Les bénéficiaires d’un CIVIS sont affiliés au régime général de sécurité sociale pour les périodes pendant lesquelles ils ne sont pas affiliés, à un autre titre, à un régime de sécurité sociale.
Quel est l’objectif visé ?
Le CIVIS a pour objectif d’accompagner les jeunes dans leur projet d’insertion dans un emploi durable ou dans leur projet de création ou de reprise d’une activité non salariée. L’accompagnement personnalisé proposé est adapté aux difficultés rencontrées, à la situation du marché du travail et aux besoins de recrutement. Il vise à lever les obstacles à l’embauche et à développer ou restaurer l’autonomie des jeunes dans la conduite de leur parcours d’insertion. Il peut comprendre des mesures d’orientation, de qualification ou d’acquisition d’expérience professionnelle.. La première période de trois mois doit déboucher sur la construction d’un parcours d’accès à la vie active, à partir de propositions :
d’emplois
de formation professionnalisante, pouvant comporter des périodes en entreprise, dans un métier pour lequel des possibilités d’embauche sont repérées ;
d’actions spécifiques pour les personnes rencontrant des difficultés particulières d’insertion,
d’assistance renforcée dans une recherche d’emploi ou une démarche de création d’entreprise.
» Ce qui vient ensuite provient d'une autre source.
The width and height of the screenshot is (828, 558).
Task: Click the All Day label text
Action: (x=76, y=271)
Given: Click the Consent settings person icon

Pour les personnes d’un niveau de formation VI, V bis (jeunes n’ayant aucun diplôme et jeunes ayant prolongés leurs études jusqu’à la fin de la 1ère année de CAP ou de BEP) ou V sans diplôme (jeunes entrés en deuxième année de CAP et BEP sans obtenir de diplôme et jeunes sortis de formation initiale en seconde ou en première) l’accompagnement personnalisé et renforcé est assuré par un référent unique ; au cours du premier trimestre du CIVIS, le référent assure une fréquence hebdomadaire des contacts.
Les actions menées dans le cadre du CIVIS peuvent comprendre des mesures de lutte contre l’illettrisme.
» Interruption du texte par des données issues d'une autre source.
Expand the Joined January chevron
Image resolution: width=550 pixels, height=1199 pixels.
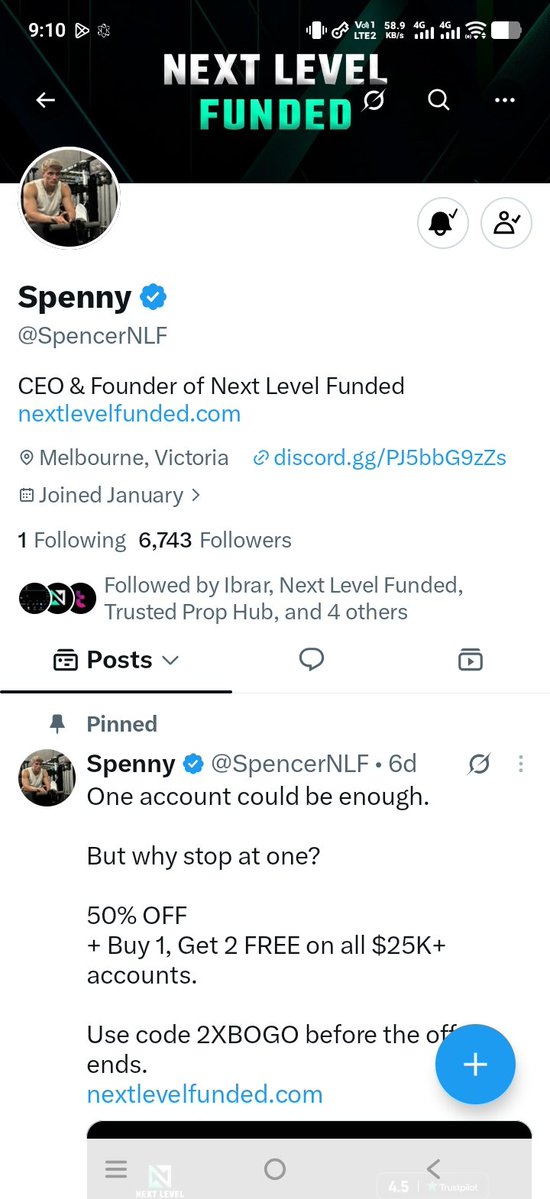click(x=196, y=495)
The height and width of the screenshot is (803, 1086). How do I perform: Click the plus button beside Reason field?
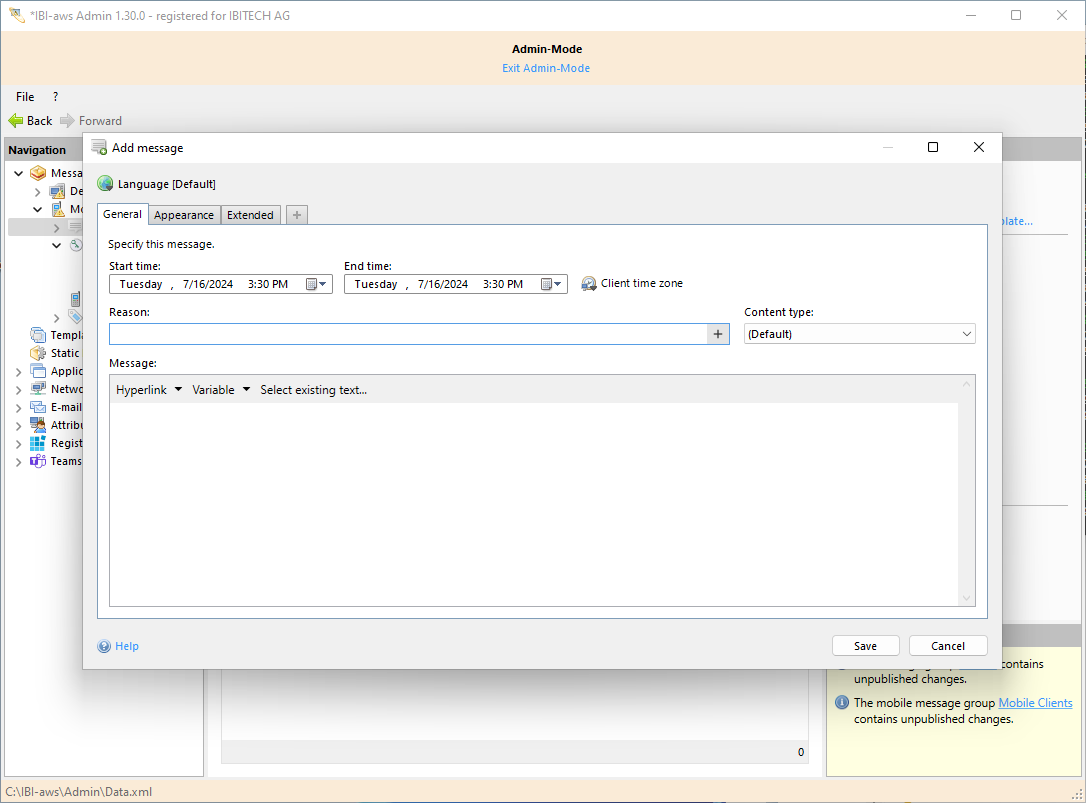[x=718, y=334]
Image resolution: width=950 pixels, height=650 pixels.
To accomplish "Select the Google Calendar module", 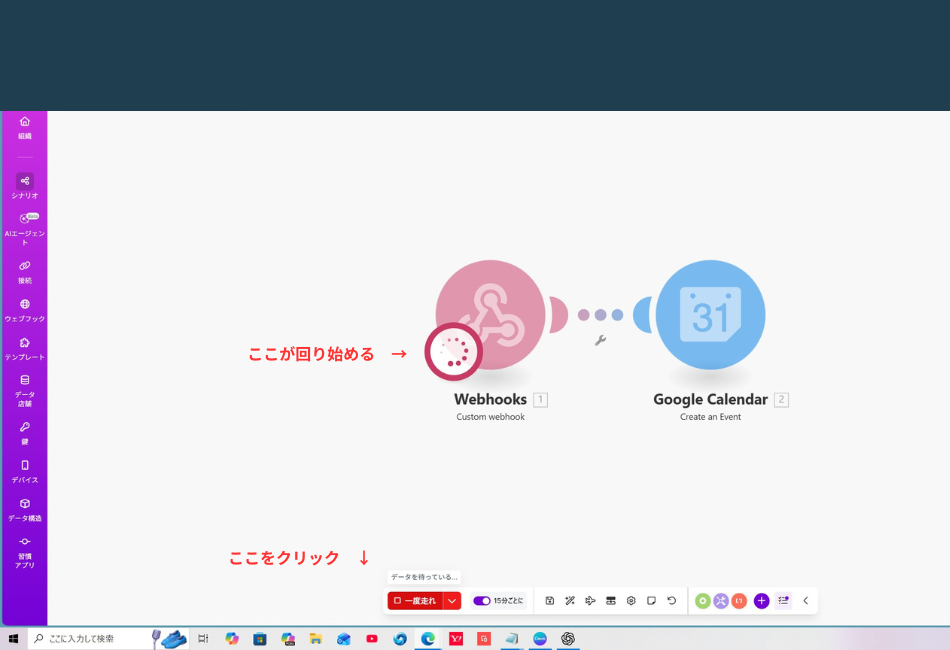I will click(x=709, y=314).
Quelles sont les caractéristiques du contrat ?
Le CIVIS est signé, d’une part, au nom de l’Etat, par la mission locale ou PAIO et, d’autre part, par le jeune. Il mentionne les actions destinées à la réalisation du projet d’insertion professionnelle ainsi que l’obligation pour le jeune d’y participer. Il précise la nature et la périodicité, au moins mensuelle, des contacts entre la mission locale ou la PAIO et le bénéficiaire Le CIVIS est conclu pour une durée d’un an. Il peut être renouvelé pour une durée maximale d’un an lorsque l’objectif d’insertion professionnelle n’est pas atteint.
Pour les jeunes de niveau de formation V bis et VI, le CIVIS peut être renouvelé par périodes successives d’une année, jusqu’à la réalisation du projet d’insertion professionnelle.
Dans tous les cas, le CIVIS prend fin :
au terme de la période d’essai débouchant sur un emploi d’une durée au moins égale à six mois ;
six mois après que son bénéficiaire a créé ou repris une activité non salariée ;
lorsque son bénéficiaire atteint son 26e anniversaire.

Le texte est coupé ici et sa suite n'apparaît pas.